Other recent FOX and FOX Sports 1 — the latter FOX’s latest ambitious shot at a national cable sports network — additions include 26-year (!) NHL vet Chris Chelios as a studio man, Chris Simms, Phil’s kid, as an in-game college football analyst, recent ex-MLBer Gabe Kapler as a studio analyst, and Ronde Barber to work NFL telecasts with Dick Stockton.

Translating Mayock speak

With NFL Network back in live football action, a Mike Mayock glossary of terms refresher:

“Throwing the ball vertically down the field” means throwing the ball mostly horizontally down the field, or just down field.

“Going vertical to catch [or deflect] the ball” is the same as jumping for it. “High-pointing the ball” is the same as going vertical or jumping to catch or deflect it.

“Leveraging the linebacker [or DB]” is the same as being/getting open to catch a pass.

More to come.

* Reader Jim Neil of Fort Worth, Texas, was the first to write that with the Time Warner Cable-CBS feud, CBS Sports’ Bill Cowher continues to star in come-and-buy-it TV commercials for TW.

* SNY anchor/reporter Jeane Coakley last week promoted interviews with Jets QBs Mark Sanchez and Geno Smith by tweeting photos of herself in cozy, BFF poses, one with each QB.

* Last week in Fenway, Seattle reliever Oliver Perez, in one-third of an inning, allowed two hits and two earned runs, yet was credited with both his fifth hold and third loss. That’s right, he was able to hold on long enough to lose.

* CBS golf analyst Peter Kostis is taking off this PGA Championship, being treated for colon cancer that he says was detected early.
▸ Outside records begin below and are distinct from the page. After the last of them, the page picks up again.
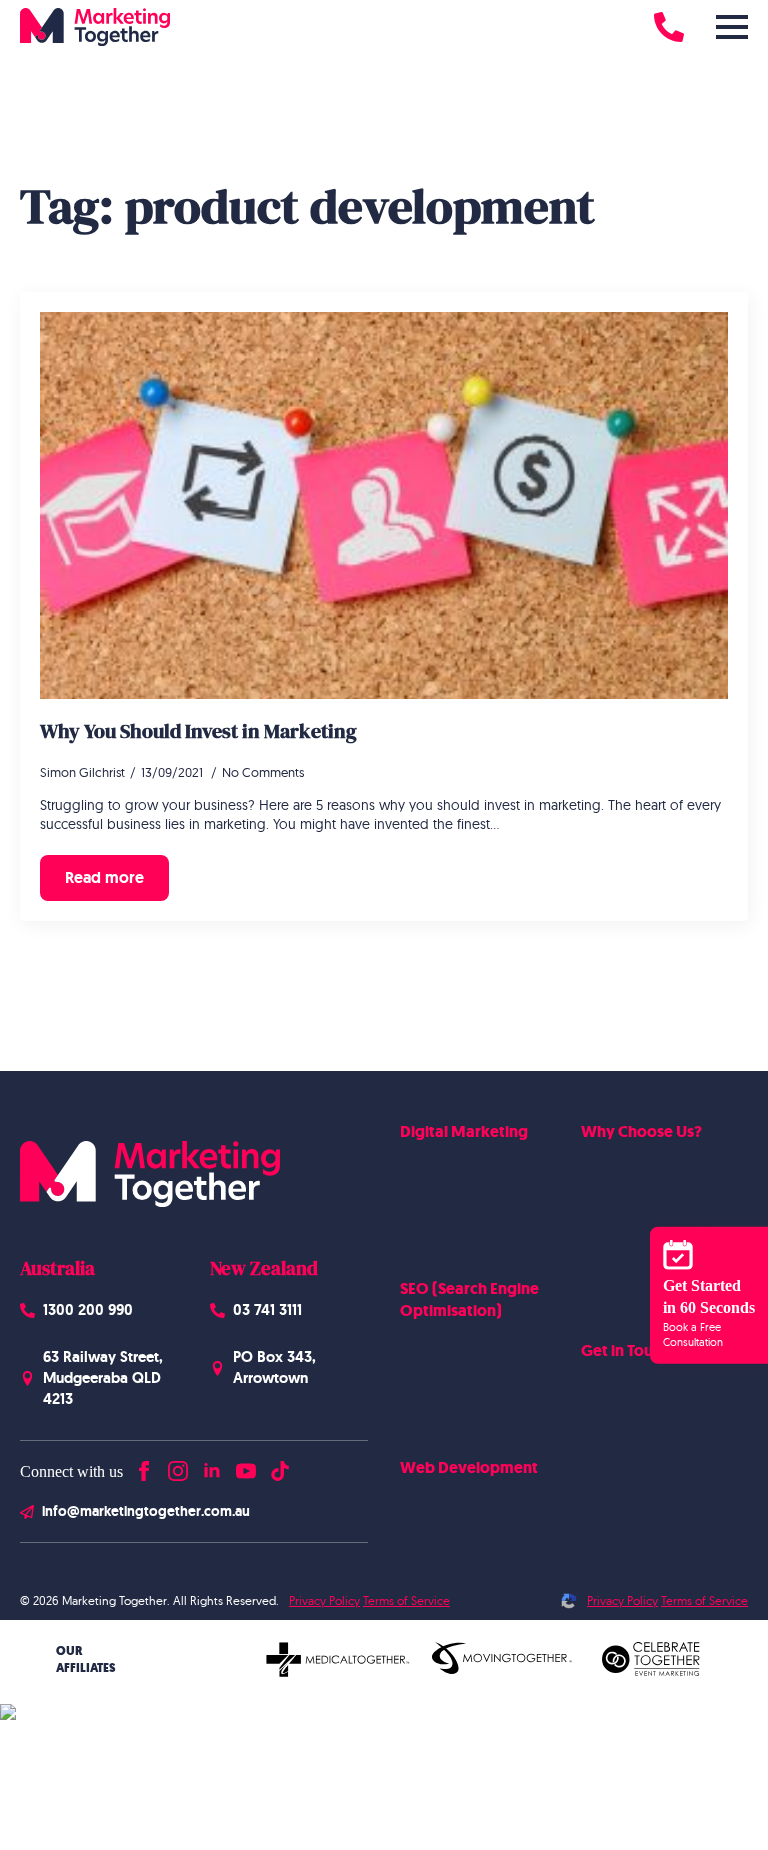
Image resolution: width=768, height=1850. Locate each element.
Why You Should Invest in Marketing (198, 731)
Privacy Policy (324, 1600)
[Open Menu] (732, 27)
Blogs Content (445, 1374)
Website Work (626, 1195)
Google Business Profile (474, 1405)
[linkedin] (212, 1466)
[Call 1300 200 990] (669, 27)
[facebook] (144, 1466)
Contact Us (615, 1383)
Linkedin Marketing (460, 1226)
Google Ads (437, 1163)
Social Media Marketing (473, 1195)
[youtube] (246, 1466)
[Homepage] (95, 27)
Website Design (449, 1499)
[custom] (280, 1466)
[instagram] (178, 1466)
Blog (595, 1446)
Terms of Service (406, 1600)
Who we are (619, 1163)
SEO (412, 1342)
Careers (605, 1414)
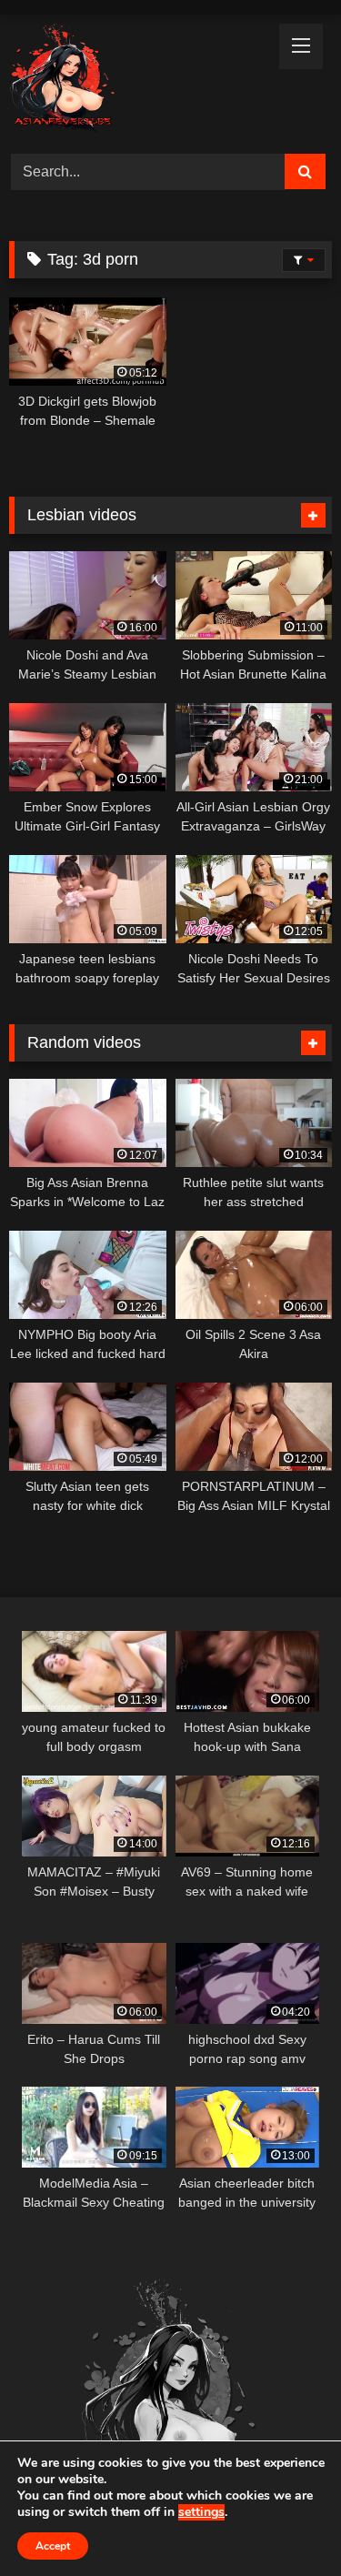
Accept (52, 2546)
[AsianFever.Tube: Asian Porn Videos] (140, 81)
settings (201, 2512)
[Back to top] (285, 2522)
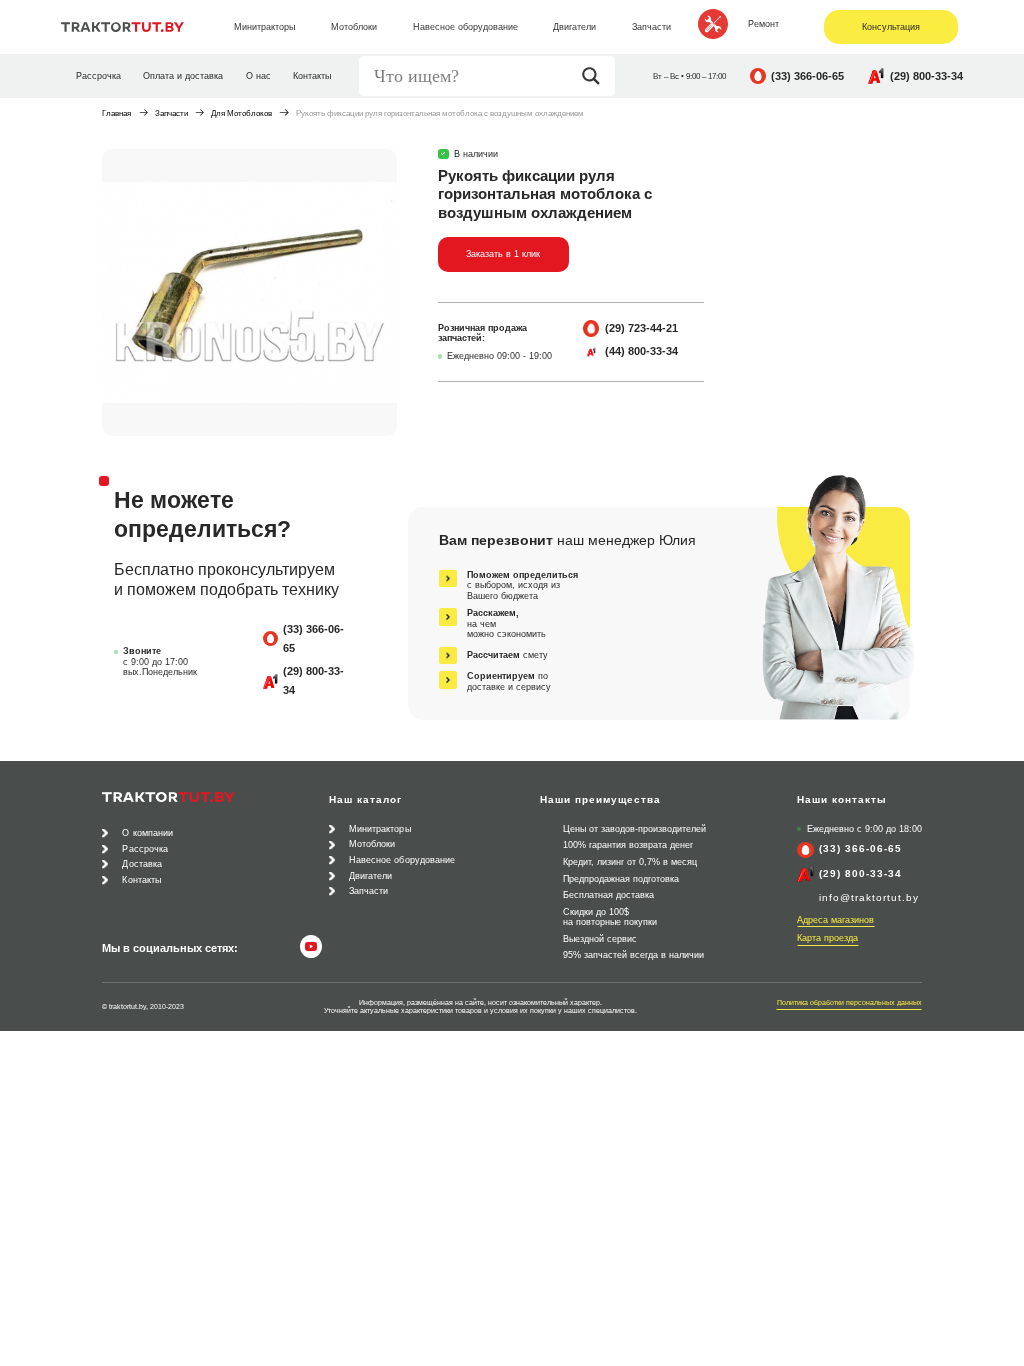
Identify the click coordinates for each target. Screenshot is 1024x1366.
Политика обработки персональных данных (849, 1002)
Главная (116, 113)
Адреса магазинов (835, 920)
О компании (147, 833)
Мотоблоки (372, 844)
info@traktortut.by (869, 897)
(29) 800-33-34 (926, 76)
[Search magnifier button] (596, 76)
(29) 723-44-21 (641, 328)
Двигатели (371, 876)
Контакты (312, 76)
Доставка (142, 864)
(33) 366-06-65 (807, 76)
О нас (258, 76)
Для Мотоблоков (241, 113)
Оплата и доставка (183, 76)
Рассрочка (98, 76)
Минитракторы (380, 829)
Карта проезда (827, 938)
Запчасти (171, 113)
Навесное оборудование (402, 860)
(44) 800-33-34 (641, 351)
* Lost Tapes: Everything that has transpired in the Biogenesis scandal, but especially the suspensions of Ryan Braun, Alex Rodriguez and 12 others — only Rodriguez has appealed — is exactly what legal expert Mike Francesa authoritatively hollered would not happen because it could not happen.

* ESPN studio anchor Jonathan Coachman, former TV shill for the drug and drug-death saturated WWE, now solemnly reports on MLB’s drug scandals.

* Four years ago, Jets radio and TV ads dishonestly claimed fans had better hurry because the new, great-deal PSL tickets were nearly sold out! Today, Jets ads are pushing tickets — any and all — starting at 50 bucks. Until they and the NFL were overcome by greed, the Jets had a 20-year waiting list.

* Two people heard cheering — plenty of it, too — for Rodriguez on Monday in Chicago. Over all the booing, John Sterling and Suzyn Waldman said folks were cheering.